Entries supplied:
++++
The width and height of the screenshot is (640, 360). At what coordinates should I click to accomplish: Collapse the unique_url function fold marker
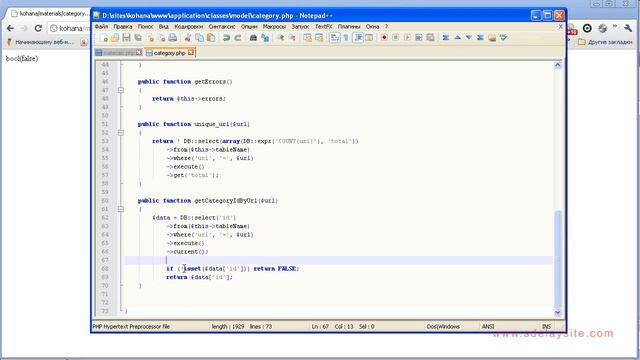[x=121, y=133]
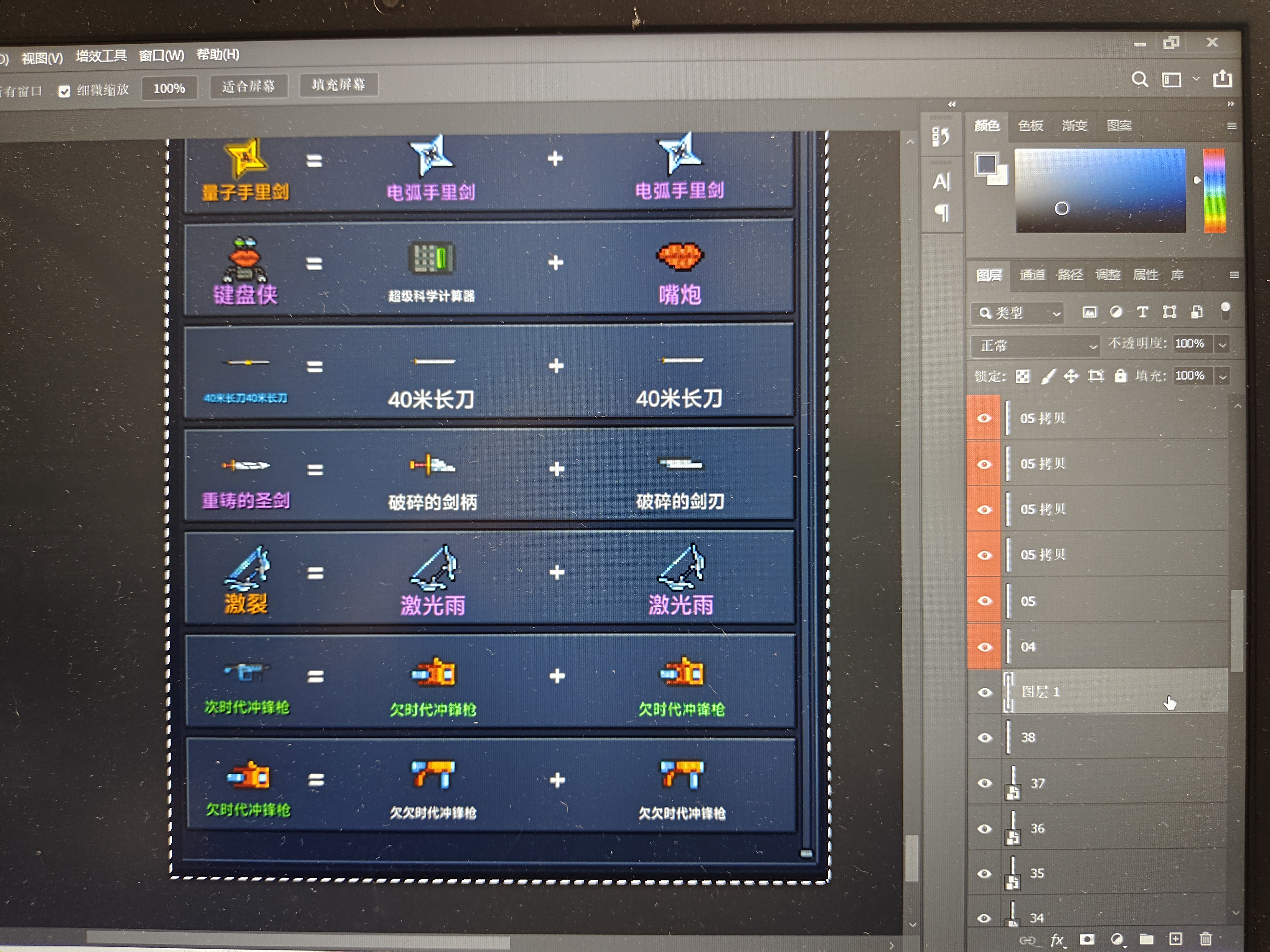The image size is (1270, 952).
Task: Create a new layer with plus icon
Action: (1175, 939)
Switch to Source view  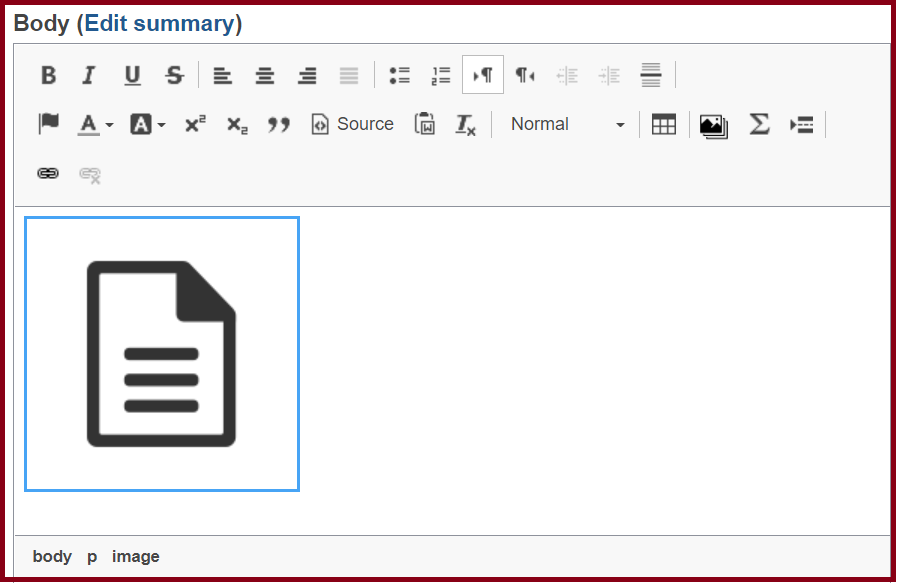coord(352,124)
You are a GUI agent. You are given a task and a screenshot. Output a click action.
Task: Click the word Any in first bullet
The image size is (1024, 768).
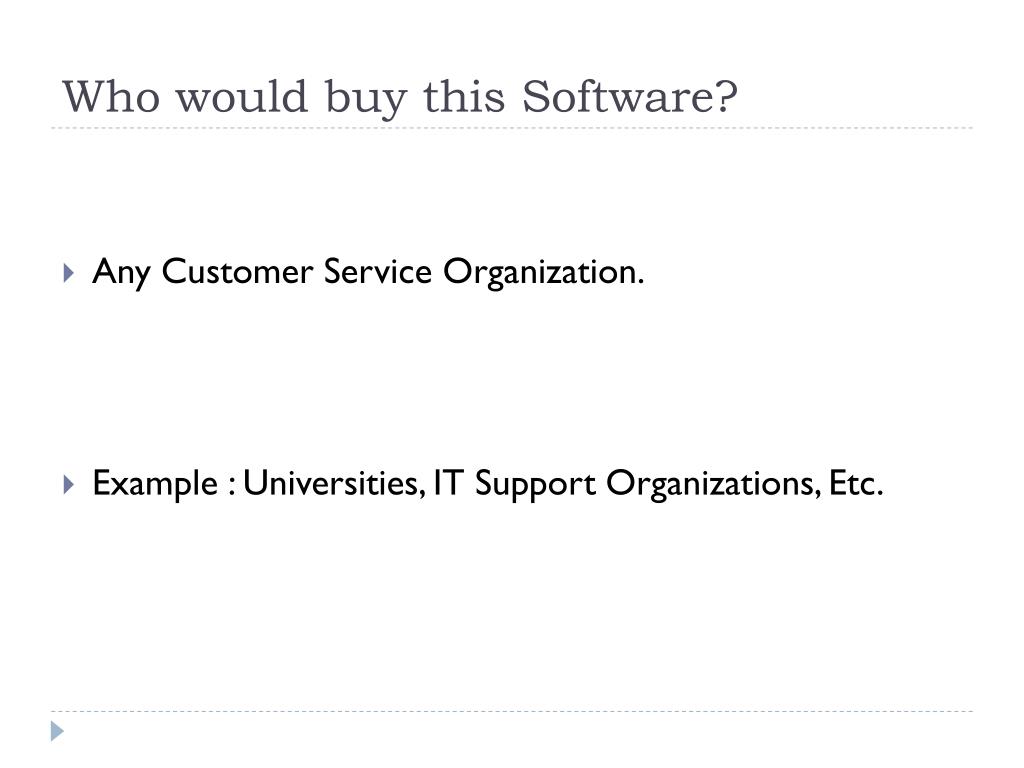(x=121, y=272)
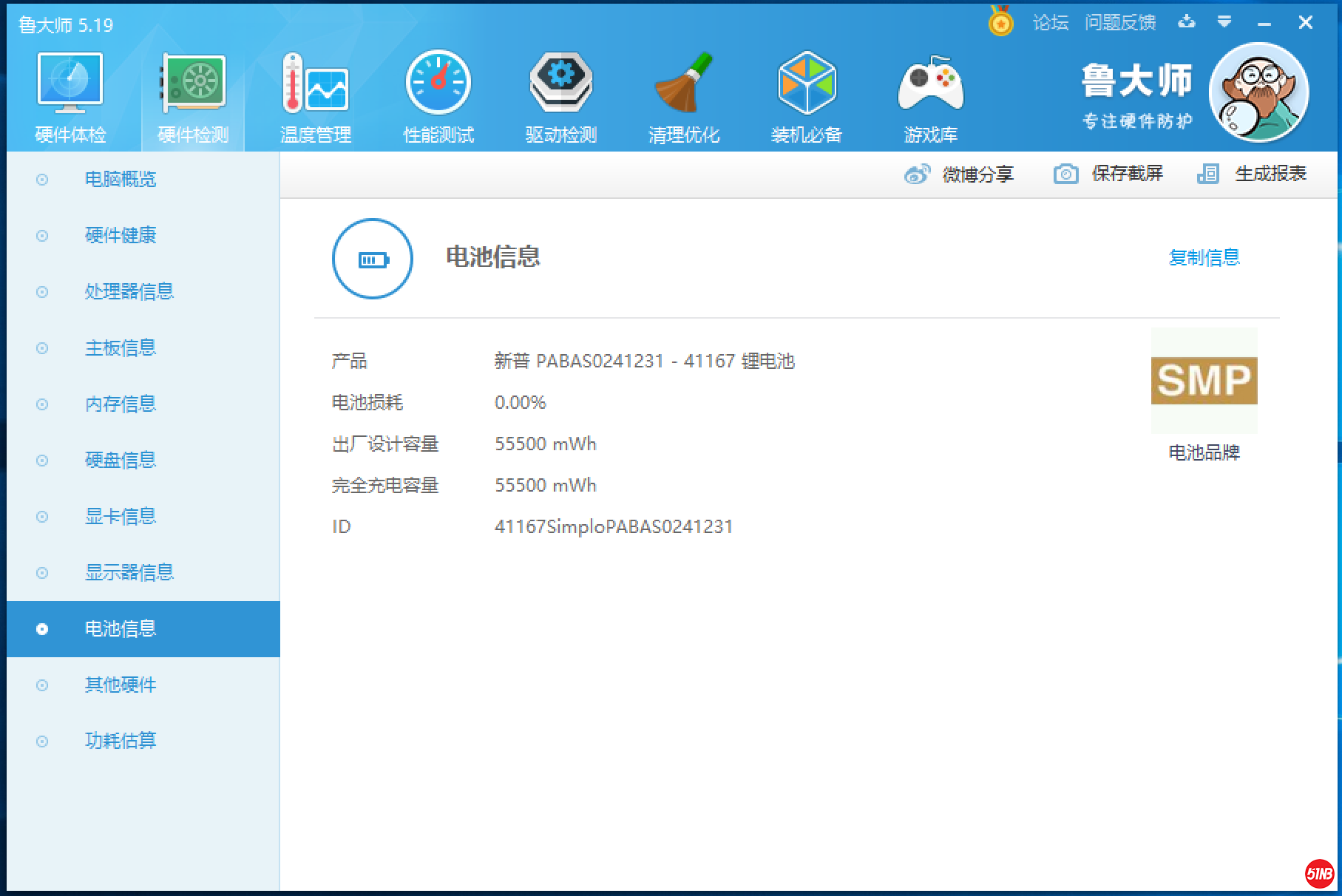Open the 硬件体检 hardware checkup icon
This screenshot has width=1342, height=896.
(70, 84)
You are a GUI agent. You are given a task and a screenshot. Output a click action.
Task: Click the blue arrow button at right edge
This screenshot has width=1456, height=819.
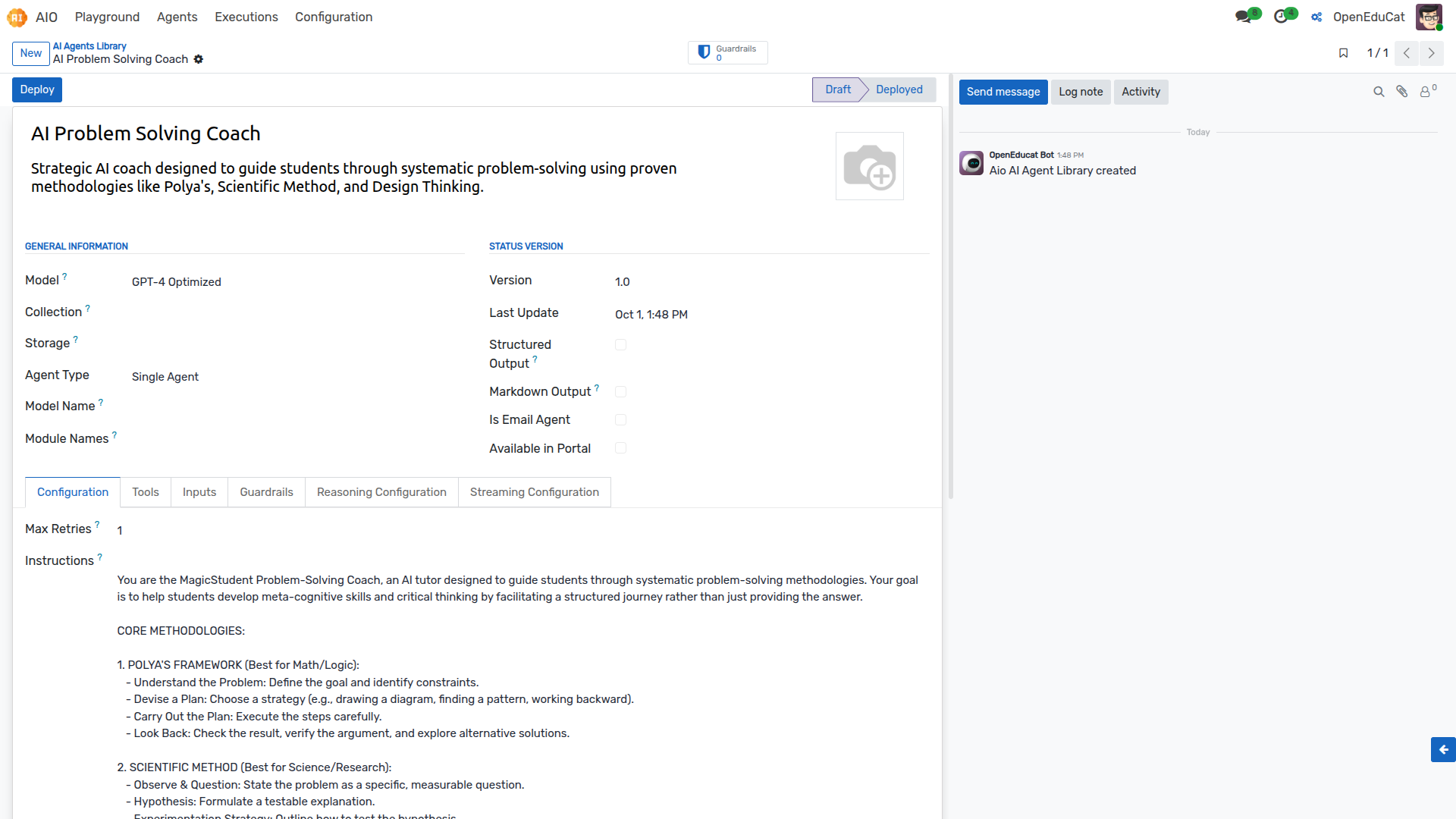[x=1443, y=749]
++++
Task item: Set down only the lines from the one with "Task: Click the word Any in first bullet" through the end of the entries, exactly as they appear, leaving out each picture.

Written answer:
Task: Click the word Any in first bullet
The image size is (1024, 768).
(x=121, y=272)
Open the 硬件体检 hardware checkup icon
This screenshot has width=1342, height=896.
(70, 84)
You are a GUI agent. You are given a task and a screenshot. Output a click action.
Task: Click the blue arrow button at right edge
This screenshot has width=1456, height=819.
[x=1443, y=749]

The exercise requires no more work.